What the exercise asks: Some entries follow. Reproduce exactly the lines starting at the one with "Events (88, 21)" and stopping after the one with "Teilen (61, 503)".

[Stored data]
···

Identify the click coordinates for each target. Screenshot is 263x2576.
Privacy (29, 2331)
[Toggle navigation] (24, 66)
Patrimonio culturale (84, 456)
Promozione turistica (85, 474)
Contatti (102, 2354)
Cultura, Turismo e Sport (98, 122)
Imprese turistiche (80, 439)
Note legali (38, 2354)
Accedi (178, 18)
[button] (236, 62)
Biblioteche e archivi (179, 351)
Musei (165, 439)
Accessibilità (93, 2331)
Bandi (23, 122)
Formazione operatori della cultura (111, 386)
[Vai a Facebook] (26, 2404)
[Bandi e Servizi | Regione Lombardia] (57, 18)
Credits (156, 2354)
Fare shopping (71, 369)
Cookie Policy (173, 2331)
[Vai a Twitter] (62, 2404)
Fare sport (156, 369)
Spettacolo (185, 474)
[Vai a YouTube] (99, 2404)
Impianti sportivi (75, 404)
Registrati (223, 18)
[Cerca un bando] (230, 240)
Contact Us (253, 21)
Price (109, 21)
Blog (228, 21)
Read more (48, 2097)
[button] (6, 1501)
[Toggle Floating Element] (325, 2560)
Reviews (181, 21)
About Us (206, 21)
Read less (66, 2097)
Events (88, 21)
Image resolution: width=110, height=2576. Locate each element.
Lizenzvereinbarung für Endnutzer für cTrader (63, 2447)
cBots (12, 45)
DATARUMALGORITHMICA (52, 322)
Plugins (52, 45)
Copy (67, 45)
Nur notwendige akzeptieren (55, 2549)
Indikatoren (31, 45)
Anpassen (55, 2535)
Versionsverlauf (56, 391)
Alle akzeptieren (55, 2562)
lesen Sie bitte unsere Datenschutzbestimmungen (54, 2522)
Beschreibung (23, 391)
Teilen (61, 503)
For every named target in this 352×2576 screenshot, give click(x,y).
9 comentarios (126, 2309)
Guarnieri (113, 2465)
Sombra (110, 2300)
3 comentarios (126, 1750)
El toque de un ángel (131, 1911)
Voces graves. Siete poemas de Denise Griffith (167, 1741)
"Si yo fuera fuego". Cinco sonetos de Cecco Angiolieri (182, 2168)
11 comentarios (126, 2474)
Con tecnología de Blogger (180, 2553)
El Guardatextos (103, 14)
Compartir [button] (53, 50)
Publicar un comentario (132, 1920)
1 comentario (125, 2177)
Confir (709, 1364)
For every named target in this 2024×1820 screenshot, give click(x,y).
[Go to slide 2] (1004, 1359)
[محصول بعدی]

···

Your response:
Events (88, 21)
Image resolution: width=110, height=2576. Locate each element.
Lizenzvereinbarung für Endnutzer für cTrader (63, 2447)
cBots (12, 45)
DATARUMALGORITHMICA (52, 322)
Plugins (52, 45)
Copy (67, 45)
Nur notwendige akzeptieren (55, 2549)
Indikatoren (31, 45)
Anpassen (55, 2535)
Versionsverlauf (56, 391)
Alle akzeptieren (55, 2562)
lesen Sie bitte unsere Datenschutzbestimmungen (54, 2522)
Beschreibung (23, 391)
Teilen (61, 503)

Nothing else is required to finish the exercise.